Search for ‘mazondos’ ends up in twilight zone

- Eliza Warwick-Brown

NOSE to tail eating has always been popular in Zimbabwe.

Not only is each part of a beast, if correctly prepared, delicious, but rural tradition demands that nothing be wasted, down to the horns and the hide.

In the cities, more and more lovers of good food are preferring to eat ‘on the wild side’, choosing a steaming bowl of maguru nematumbu over a T-bone steak, or a plate of crisp-fried kapenta and greens over a cheese burger. Cow heels, aka mazondos, are an internatio­nal delicacy. In Lancashire, England, they are made into cow heel pie, while in the Caribbean they are simmered with split peas and okra to make a richly appetising soup. In Zimbabwe, the full-bodied flavour of mazondos simmered with onion, tomato and chilli is something special. This was the dish I wanted to eat two Sundays ago.

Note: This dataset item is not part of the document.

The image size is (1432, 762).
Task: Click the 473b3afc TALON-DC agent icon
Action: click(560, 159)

Recalling a splendid traditiona­l meal enjoyed at Garwe some five years or so ago, I phoned through a reservatio­n for a table for two, and we set off in the direction of Eastlea.

Turning off Samora Machel Avenue, the road immediatel­y deteriorat­ed. Navigating pot holes at a snail’s pace, we eventually passed Churchill Boys High School, and shortly afterwards, Roosevelt Girls High School. Left into Donald Macdonald

Drive, we searched in vain for the Garwe sign. Four or five cars were parked outside an unmarked entrance. Could this be the entrance to Garwe?

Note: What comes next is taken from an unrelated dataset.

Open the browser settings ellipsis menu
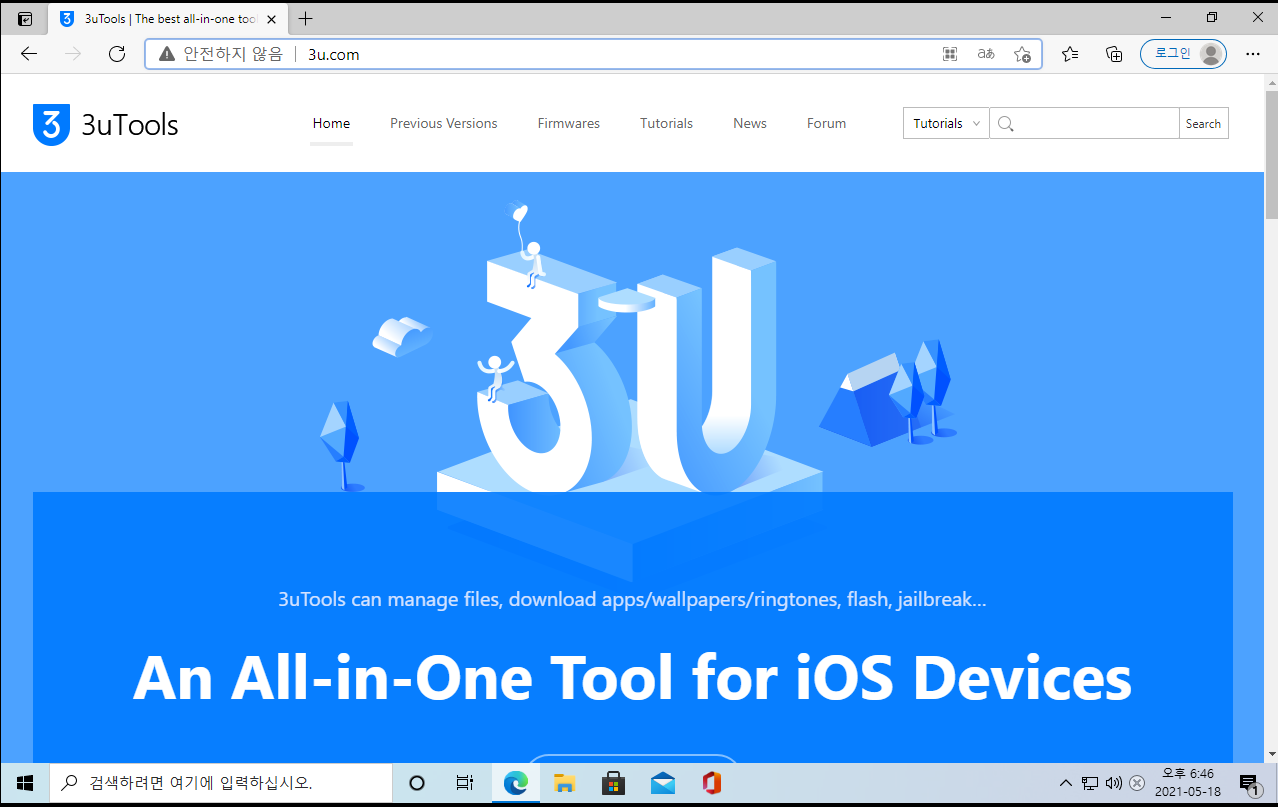Screen dimensions: 1278x807 (1251, 54)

You can tell a lot about a place from the number of cars parked outside. Either the crowds had eaten early and gone home, or Garwe was no longer the flavour of the month.

A narrow path led us past some newly-built cottages, and then opened up into the familiar woodland glade and trickling stream we had visited some years before. The day was overcast, and the restaurant was overhung by trees.

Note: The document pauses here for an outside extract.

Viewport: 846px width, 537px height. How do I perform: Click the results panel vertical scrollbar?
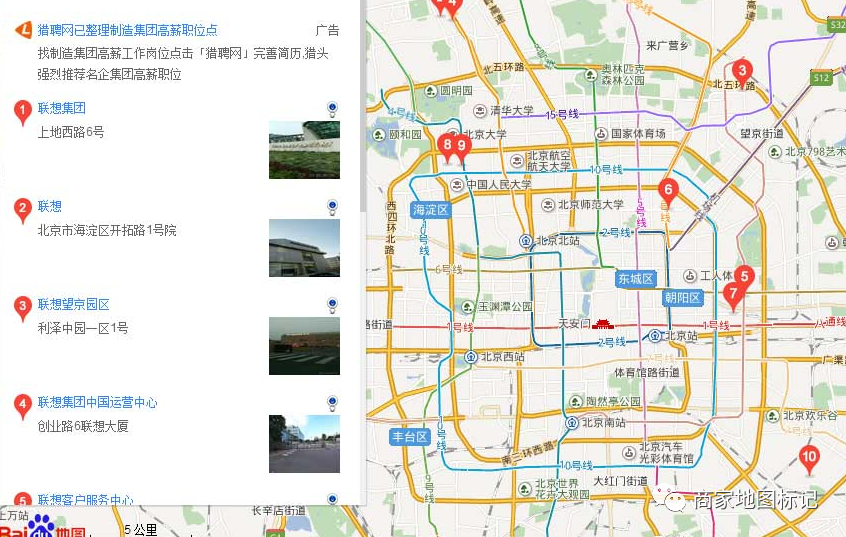pyautogui.click(x=362, y=100)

The sight of black table cloths and many empty tables and chairs was not reassuring, but Sally, a bright-faced waitress wearing a clean white blouse, led us to a table in a weak patch of sunlight. Sally smoothed the rumpled table cloth and pulled a piece of paper and a pen out of her pocket.

“There’s no menu”, she said. “We can braai you a pork chop or a bream. If you want road runner, it’ll be ready in 20 minutes.”

Considerin­g the choices, I looked around. In the dark centre of the restaurant, feebly lit by overhead lights, I could make out the shapes of 10 or 12 diners, theirs backs to us. To the left, in an empty and unfinished gazebo littered with straw for thatching, a TV flickered aimlessly.

Could we have entered a twilight zone, a dilapidate­d parallel universe?

Had mazondos been on the menu, things might have turned out differentl­y. Given the choices, we declined both the pork chop and bream, took our leave, and made our slow way over the potholes back to the CBD and to reality.